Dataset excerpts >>
--- START ---

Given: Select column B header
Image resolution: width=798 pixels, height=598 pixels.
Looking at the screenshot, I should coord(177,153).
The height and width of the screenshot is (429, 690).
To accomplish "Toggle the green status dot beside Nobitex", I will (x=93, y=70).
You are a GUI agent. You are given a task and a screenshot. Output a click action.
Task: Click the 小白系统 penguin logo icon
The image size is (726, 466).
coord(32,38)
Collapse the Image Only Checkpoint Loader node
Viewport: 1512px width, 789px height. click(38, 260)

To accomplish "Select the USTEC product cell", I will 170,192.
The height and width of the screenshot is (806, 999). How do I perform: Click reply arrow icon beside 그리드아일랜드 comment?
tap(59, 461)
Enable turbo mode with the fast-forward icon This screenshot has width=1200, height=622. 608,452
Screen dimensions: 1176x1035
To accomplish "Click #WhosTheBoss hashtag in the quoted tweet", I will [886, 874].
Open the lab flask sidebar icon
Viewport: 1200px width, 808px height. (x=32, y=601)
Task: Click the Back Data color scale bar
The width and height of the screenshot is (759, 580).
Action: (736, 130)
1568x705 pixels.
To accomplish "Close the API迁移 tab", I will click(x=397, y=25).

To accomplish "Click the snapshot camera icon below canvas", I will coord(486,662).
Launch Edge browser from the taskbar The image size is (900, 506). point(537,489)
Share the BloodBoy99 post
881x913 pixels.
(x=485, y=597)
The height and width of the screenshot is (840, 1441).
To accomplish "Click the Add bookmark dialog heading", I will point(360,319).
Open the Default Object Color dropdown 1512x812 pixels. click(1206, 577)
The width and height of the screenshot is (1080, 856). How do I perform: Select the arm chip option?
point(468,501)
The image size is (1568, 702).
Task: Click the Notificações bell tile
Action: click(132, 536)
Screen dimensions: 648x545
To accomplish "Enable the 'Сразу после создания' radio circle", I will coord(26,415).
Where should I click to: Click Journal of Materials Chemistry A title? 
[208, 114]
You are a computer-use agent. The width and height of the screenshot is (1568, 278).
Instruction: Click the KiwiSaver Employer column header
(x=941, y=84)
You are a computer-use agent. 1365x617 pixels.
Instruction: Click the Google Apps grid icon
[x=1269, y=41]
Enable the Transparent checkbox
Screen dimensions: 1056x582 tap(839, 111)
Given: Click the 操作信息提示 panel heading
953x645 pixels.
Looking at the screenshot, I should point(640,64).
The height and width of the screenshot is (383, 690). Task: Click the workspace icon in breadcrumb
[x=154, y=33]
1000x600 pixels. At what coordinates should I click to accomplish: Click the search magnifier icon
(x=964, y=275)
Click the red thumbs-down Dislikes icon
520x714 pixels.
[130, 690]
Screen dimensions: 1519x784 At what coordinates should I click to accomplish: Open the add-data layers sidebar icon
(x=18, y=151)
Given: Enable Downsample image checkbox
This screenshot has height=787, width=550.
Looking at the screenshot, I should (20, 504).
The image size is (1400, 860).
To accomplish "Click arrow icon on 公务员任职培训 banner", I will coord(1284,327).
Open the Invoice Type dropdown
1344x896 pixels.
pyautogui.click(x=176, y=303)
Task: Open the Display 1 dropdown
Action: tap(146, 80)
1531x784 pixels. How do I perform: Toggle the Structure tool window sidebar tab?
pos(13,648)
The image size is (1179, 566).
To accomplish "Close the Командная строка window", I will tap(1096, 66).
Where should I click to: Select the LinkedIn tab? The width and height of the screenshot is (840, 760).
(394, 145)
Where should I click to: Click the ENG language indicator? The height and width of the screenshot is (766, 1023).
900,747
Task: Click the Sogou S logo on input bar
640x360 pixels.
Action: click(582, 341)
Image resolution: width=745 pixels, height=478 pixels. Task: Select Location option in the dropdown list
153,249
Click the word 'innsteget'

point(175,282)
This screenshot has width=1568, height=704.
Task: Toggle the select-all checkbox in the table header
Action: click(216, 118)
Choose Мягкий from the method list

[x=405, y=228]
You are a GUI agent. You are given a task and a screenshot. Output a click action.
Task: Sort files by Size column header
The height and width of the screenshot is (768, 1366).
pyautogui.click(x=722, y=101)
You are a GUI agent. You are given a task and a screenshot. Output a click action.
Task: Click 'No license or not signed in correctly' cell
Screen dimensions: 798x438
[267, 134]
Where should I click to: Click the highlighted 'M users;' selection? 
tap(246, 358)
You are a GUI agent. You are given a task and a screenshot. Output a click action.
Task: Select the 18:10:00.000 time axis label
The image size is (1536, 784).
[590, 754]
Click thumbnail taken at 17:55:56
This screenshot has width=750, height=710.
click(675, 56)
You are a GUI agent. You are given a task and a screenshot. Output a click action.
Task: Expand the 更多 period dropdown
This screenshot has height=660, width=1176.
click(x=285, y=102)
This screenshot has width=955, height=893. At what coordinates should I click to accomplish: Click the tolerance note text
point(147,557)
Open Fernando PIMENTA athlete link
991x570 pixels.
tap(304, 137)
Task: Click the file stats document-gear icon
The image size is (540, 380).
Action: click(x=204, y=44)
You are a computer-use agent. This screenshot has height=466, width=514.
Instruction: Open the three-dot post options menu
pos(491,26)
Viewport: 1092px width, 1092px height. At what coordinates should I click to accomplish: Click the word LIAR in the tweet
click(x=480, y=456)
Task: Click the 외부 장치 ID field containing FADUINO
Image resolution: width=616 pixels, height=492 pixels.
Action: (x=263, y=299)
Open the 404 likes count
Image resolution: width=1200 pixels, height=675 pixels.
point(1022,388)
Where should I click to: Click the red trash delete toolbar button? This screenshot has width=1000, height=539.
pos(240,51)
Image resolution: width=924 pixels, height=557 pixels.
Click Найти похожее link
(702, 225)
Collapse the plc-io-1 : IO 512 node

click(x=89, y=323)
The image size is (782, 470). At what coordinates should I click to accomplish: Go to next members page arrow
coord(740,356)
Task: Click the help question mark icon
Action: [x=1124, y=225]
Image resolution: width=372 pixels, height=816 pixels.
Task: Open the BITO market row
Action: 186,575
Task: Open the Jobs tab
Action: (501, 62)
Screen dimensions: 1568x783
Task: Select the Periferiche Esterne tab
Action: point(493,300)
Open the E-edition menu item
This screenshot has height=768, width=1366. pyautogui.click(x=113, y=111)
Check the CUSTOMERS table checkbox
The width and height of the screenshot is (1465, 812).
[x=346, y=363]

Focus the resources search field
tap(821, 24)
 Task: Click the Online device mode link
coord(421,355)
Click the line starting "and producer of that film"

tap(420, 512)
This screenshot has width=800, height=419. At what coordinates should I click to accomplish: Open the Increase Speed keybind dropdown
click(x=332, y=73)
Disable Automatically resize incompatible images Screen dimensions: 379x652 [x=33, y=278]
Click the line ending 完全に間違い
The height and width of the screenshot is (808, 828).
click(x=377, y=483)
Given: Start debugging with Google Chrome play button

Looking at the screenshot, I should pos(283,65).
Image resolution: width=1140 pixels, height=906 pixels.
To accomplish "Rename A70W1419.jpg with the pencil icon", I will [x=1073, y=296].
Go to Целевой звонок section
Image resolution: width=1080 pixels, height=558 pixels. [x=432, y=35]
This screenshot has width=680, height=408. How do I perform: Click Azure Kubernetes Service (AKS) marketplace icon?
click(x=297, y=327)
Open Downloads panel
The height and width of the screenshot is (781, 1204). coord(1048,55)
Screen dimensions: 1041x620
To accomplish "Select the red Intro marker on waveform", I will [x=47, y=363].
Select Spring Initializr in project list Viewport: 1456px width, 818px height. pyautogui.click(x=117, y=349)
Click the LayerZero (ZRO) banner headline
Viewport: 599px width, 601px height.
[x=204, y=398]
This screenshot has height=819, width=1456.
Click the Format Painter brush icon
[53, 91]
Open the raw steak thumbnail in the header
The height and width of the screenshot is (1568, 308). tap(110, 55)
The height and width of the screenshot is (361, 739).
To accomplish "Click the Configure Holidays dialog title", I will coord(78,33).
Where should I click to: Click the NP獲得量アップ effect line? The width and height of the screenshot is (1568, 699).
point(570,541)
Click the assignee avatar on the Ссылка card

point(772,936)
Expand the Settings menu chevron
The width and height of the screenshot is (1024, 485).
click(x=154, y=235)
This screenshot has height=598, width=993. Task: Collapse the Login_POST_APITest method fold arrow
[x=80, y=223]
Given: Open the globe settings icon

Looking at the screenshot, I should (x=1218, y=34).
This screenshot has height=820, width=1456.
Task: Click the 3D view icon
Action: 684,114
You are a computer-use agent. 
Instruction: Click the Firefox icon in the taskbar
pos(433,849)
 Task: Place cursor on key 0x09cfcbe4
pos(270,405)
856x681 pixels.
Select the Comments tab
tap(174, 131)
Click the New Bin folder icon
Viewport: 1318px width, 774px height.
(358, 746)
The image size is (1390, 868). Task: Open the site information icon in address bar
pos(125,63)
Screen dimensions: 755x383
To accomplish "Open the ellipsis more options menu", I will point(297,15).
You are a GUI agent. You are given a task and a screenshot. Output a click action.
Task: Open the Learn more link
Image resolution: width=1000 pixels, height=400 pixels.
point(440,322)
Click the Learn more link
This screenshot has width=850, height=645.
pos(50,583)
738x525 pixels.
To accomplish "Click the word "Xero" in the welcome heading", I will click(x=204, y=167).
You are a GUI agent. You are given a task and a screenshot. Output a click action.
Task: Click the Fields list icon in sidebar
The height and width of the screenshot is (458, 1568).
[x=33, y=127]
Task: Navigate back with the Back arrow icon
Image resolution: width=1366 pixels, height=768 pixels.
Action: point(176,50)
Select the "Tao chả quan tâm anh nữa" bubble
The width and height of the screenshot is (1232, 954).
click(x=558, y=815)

--- END ---

Provide only the number of lines in the entries that hold the word "Learn".

2